→ **Request**
Reproduce verbatim the passage of the conversation about renting out the property, starting at the words "If you’ve done" and ending after "to run for.".

-------- Excerpt --------

In my case, I had to keep digging into my own pocket to make up the shortfall, well, between what I’d been running for initially and what the 570 bucks a month this thing was now costing me, which was more than I had figured on because I didn’t count on the special assessments, but I just had to dig deeper in my own pocket, and then when I rented it, I had to keep digging into my own pocket to make up the difference between what I owed the bank and my assessments and what I was able to get in rent.
By the way, that’s another great lesson that I would caution anybody listening to this who’s not familiar. Landlords don’t get to set the rent. I hear all the time that, “Well, of course, owning is better than renting because if you’re renting, you’re paying all the owner’s cost plus a profit to that owner.” Well, sometimes if the guy you’re renting from, if the person you’re renting from has done their homework and done a good job, that will be true, but that’s not always true. There are a lot of people like me that get forced into renting places that back into it, where your rent is a screaming bargain compared to what it actually costs. So landlord doesn’t set the rent. The market sets the rent. If I’d been able to set the rent, I would’ve set it for $650 a month, but I don’t have that option. The market sets what the rent’s going to be.
If you’ve done your homework as an investor, well, you know what the market is going to set that rent at and what you’re considering buying, and you make sure that you buy it in such a fashion that that rent that the market is setting for you is profitable. If you do stupid things like I did, you wind up owning something that is far more expensive than what the market’s allowing it to run for.
Scott:
Now, I think it’s super valuable perspective, and I love that you’re like, “Hey, the answer to all of this is live with the decision once you’ve made it,” and really all of these factors downstream no matter how good you got of the eventually at managing that property and making the decisions that you could to optimize from there, there was just really not much you could do to change the situation. It was determined by the market and you had to live with it for as long as it took to get out from under it.
JL Collins:
Yeah, exactly. You also don’t get to decide when to get out from under it in all the cases. As I say, I couldn’t even get an agent to take the listing. That’s how hard it was to sell this thing. So I had to just suffer through it until finally the right buyer happened to walk in my door. Thankfully, the president of the association who she reached out to, he and I had stayed in touch and he knew that I was, I was going to say interested selling, desperately probably is the better word. So, yeah, I mean, it pays to keep all your doors open, I suppose, but yeah.
So once you own it, you have to live with it for better or worse, and there’s the compelling case for not doing what I did, and rather going into it with your eyes wide open and having done your due diligence and your homework before you sign on the dotted line.
Scott:
If you’d held onto it for another 10 years, what do you think would’ve happened?
JL Collins:
I don’t think it was so deep underwater that I’m not sure 10 years would’ve done it. If I’d held onto it until now, maybe it would’ve turned out okay. It depends, Scott, on whether I’m holding onto it as an investment property or as something to live in. If it had suited my living needs for a longer period of time, then it would’ve just been an expensive place to live in.

-------- Entries shown --------

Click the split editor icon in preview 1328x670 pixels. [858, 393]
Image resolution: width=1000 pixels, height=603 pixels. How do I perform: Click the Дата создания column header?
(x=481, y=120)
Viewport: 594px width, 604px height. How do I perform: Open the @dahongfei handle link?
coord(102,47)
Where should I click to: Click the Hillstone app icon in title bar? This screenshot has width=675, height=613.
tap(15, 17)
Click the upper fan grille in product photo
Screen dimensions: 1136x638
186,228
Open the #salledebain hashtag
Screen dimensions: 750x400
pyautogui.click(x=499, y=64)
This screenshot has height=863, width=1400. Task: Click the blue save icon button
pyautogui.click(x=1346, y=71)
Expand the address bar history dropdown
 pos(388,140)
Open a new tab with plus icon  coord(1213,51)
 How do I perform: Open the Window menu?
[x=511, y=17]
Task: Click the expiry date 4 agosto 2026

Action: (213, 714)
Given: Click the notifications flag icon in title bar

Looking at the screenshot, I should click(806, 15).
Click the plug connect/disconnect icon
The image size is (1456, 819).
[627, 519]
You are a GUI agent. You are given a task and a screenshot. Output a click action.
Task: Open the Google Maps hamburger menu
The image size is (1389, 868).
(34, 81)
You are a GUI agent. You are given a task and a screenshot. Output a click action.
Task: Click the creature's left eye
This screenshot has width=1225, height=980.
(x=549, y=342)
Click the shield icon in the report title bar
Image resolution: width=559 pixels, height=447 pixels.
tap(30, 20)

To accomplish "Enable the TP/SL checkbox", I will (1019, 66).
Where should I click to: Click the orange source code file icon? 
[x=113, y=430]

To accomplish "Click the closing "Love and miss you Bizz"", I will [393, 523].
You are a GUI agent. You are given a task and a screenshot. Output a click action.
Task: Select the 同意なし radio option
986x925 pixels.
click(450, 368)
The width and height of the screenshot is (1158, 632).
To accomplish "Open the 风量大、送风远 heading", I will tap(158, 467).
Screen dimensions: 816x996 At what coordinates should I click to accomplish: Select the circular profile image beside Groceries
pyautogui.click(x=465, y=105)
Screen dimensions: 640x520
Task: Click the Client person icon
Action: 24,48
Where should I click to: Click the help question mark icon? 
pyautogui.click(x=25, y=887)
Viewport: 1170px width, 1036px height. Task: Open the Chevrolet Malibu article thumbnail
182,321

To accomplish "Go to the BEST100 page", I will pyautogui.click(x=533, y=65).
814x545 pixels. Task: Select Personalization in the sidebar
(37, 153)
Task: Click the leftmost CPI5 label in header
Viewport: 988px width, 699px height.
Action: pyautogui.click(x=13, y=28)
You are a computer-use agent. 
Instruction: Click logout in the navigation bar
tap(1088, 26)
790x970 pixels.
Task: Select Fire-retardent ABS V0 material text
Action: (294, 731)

--------

→ **Exercise output**
If you’ve done your homework as an investor, well, you know what the market is going to set that rent at and what you’re considering buying, and you make sure that you buy it in such a fashion that that rent that the market is setting for you is profitable. If you do stupid things like I did, you wind up owning something that is far more expensive than what the market’s allowing it to run for.